Thursday, August 6, 2009

Tax Cut Effect on Consumption – One Point Does Not Specify a Straight Line



While I tend to agree with Jeff Frankel, let me play devil’s advocate:

Martin Feldstein and others predicted that the tax-cut component of the 2009 fiscal stimulus package would have substantially less expansionary bang-for-the-buck than the spending component of the package, because much of the tax cut would be saved, as had been the case with the 2008 tax cut. (“Bang for the buck” in this case could be defined as demand stimulus divided by budget cost.) We knew this from Milton Friedman’s permanent income hypothesis, or even from good old Keynesian multiplier theory.


Actually, the Econ 101 version of Keynesian multiplier theory might tell you that most but not all of the tax cut would be consumed with a little bit going to savings but Martin Feldstein was capturing what the permanent income hypothesis would predict from a temporary tax cut:

Recent government statistics show that only between 10% and 20% of the rebate dollars were spent. The rebates added nearly $80 billion to the permanent national debt but less than $20 billion to consumer spending.


In other words, the claim is that most of the 2008 tax rebate was saved with very little of it being consumed. Feldstein argues that the same low bang for the buck effect is occurring with the tax cut portion of the 2009 fiscal stimulus.
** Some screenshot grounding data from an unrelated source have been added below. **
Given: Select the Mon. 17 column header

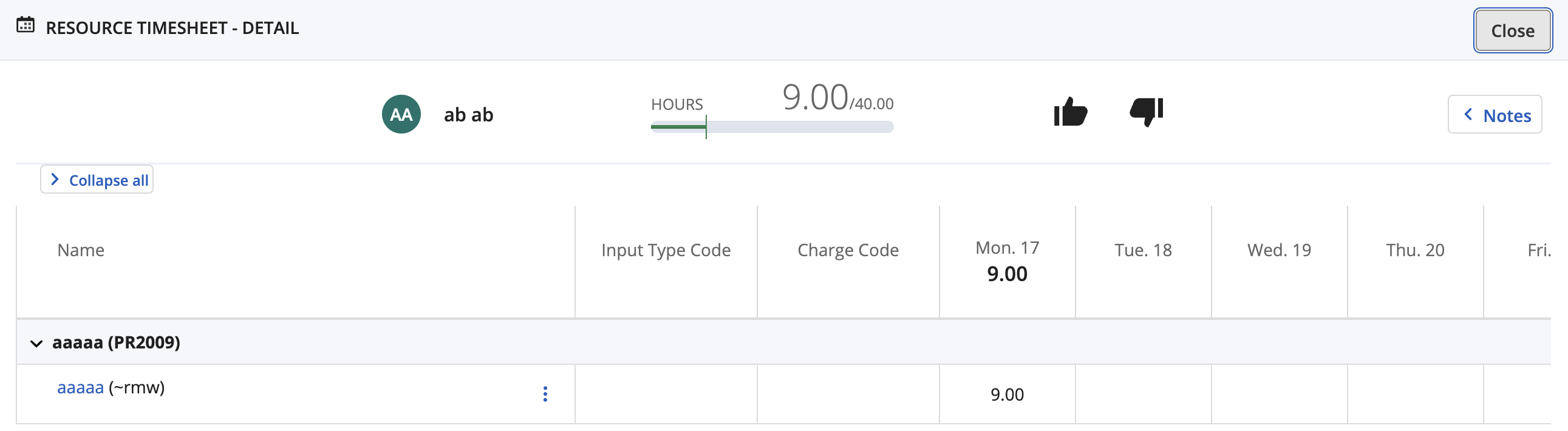Looking at the screenshot, I should (x=1007, y=248).
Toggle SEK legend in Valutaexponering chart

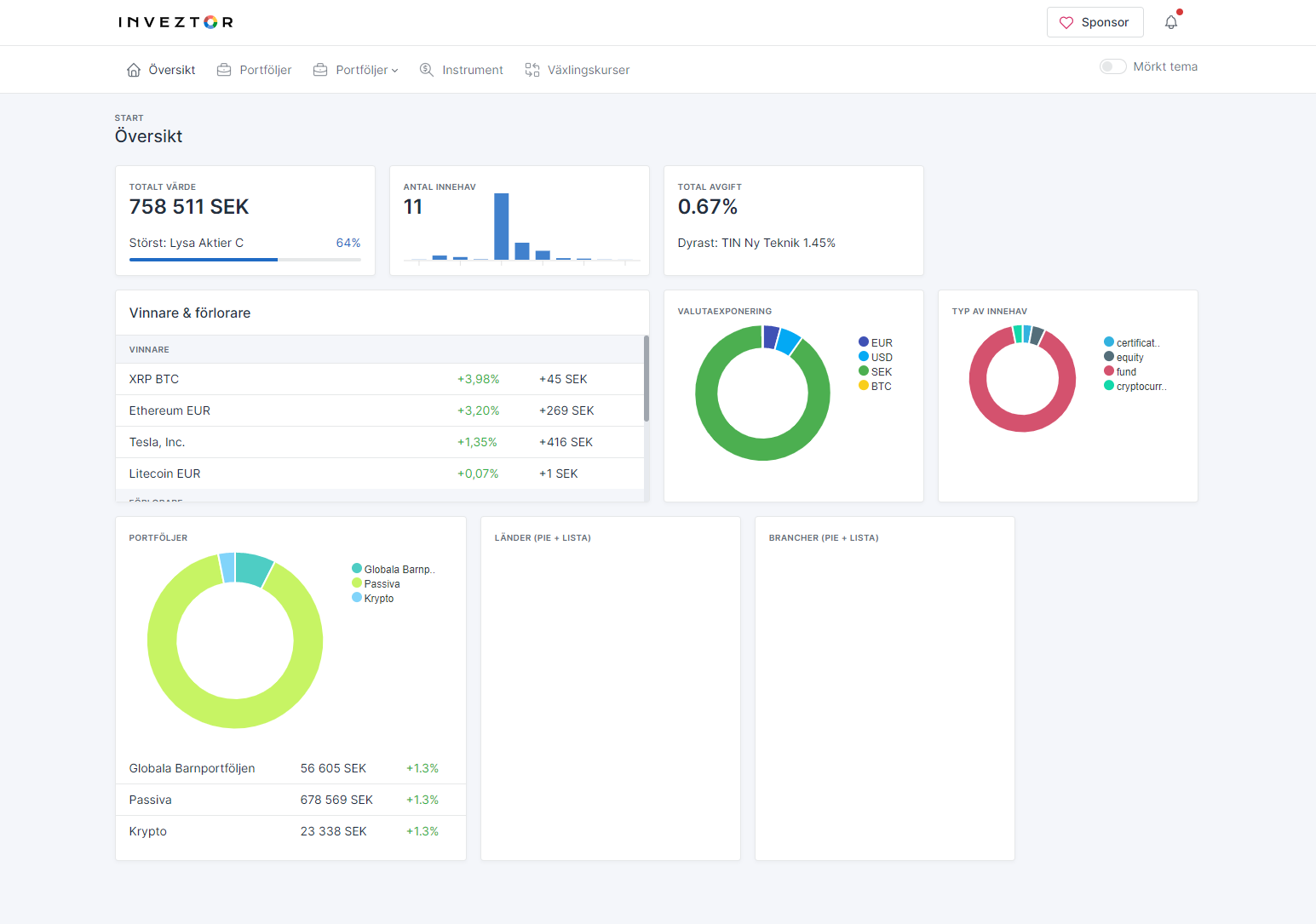pyautogui.click(x=876, y=371)
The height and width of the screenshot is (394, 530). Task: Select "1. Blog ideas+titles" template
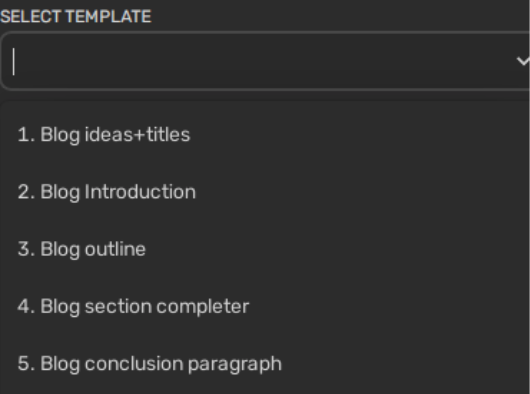pos(265,134)
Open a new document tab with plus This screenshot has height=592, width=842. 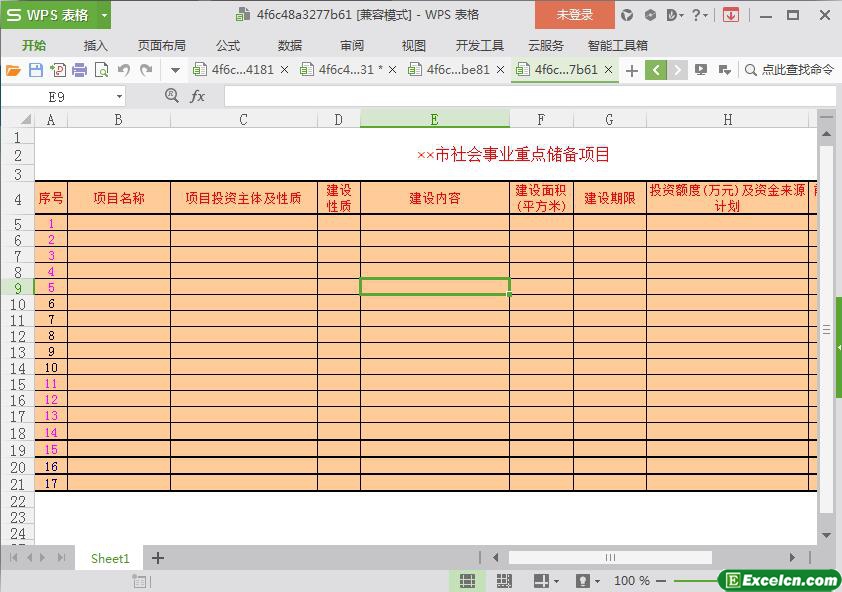pos(631,70)
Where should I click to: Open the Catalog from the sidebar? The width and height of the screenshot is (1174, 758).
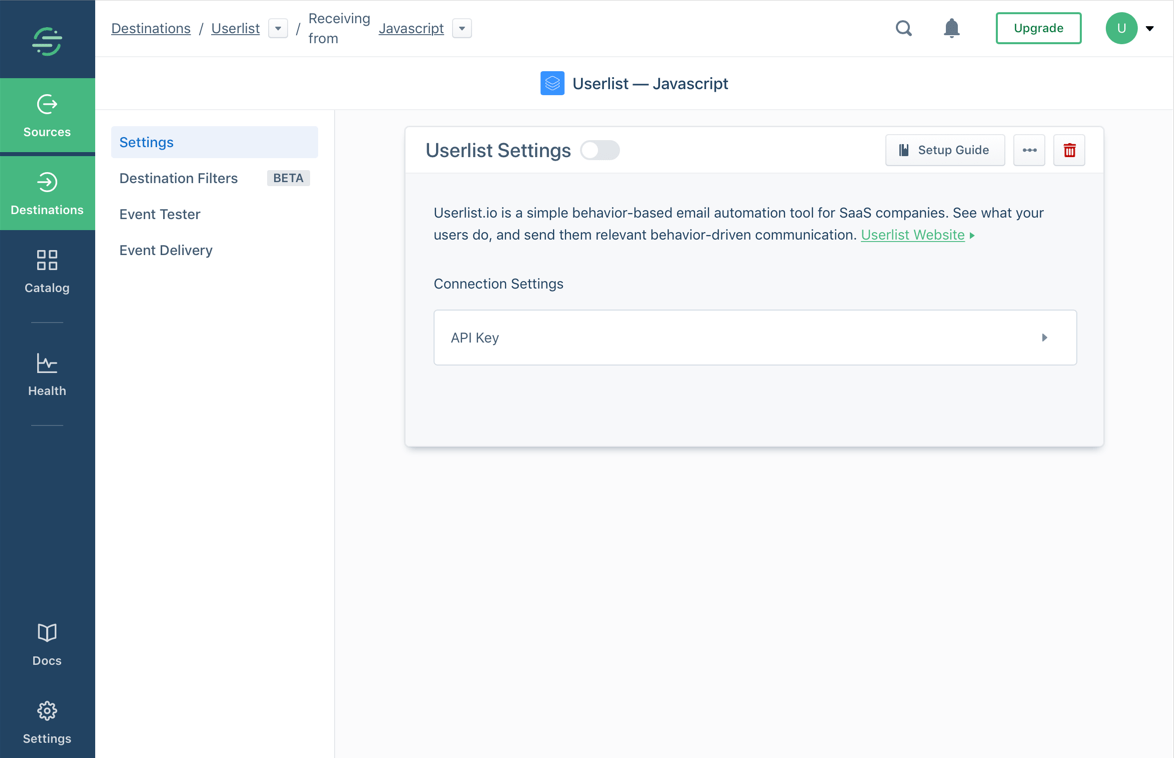tap(46, 270)
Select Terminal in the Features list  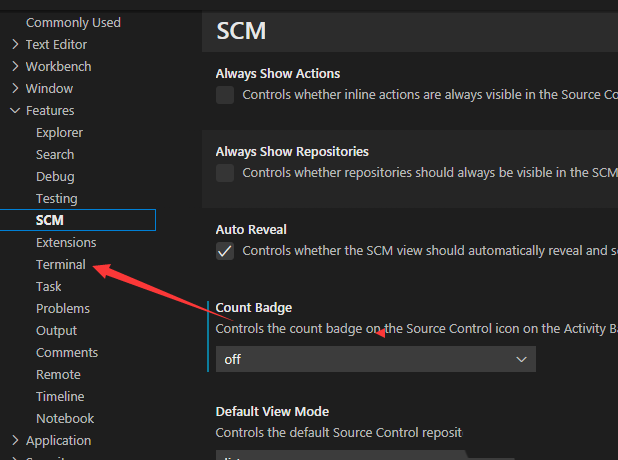(x=60, y=264)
Gary Burtless is not so sure this is quite right:

Before the recession began, American households saved very little. The personal saving rate was just 1.5% in late 2007. As the recession worsened, the saving rate soared. In the most recent quarter, it reached 5.2%. Critics of the government’s stimulus policies claim the surge in personal saving has undone the intended effects of the stimulus. In their view, the government’s efforts to boost the economy have failed. Is this claim credible? The last business cycle expansion reached a peak in the end of 2007. Since that time, the number of payroll jobs has shrunk without interruption and total U.S. output has fallen 3.7%. The drop in private personal income was even faster. It fell 4.4% in the six quarters after the end of 2007, a decline of more than $500 billion at an annual rate. At the same time, the net worth of American households fell more than $12 trillion, or about one-fifth. In the face of the sharp fall in private income and steep dive in household net worth, personal consumption expenditures fell just 2% from the beginning of the recession through the second quarter of 2009. One reason the drop in personal consumption was so small was the massive swing in household tax liabilities and government transfer payments. This swing was partly the result of two stimulus packages passed in 2008 and 2009 … The notion that the stimulus package failed is based on a very unrealistic benchmark. An assumption of stimulus critics seems to be that for the package to succeed, household consumption must remain constant or even rise in the face of sharply lower private incomes and household wealth. How realistic is this expectation? Not very. My interpretation is that the massive swing in taxes and government transfer payments, produced in part by the stimulus packages, moderated the fall in household consumption that would otherwise have occurred. The stimulus packages did not end the recession, but they reduced its severity.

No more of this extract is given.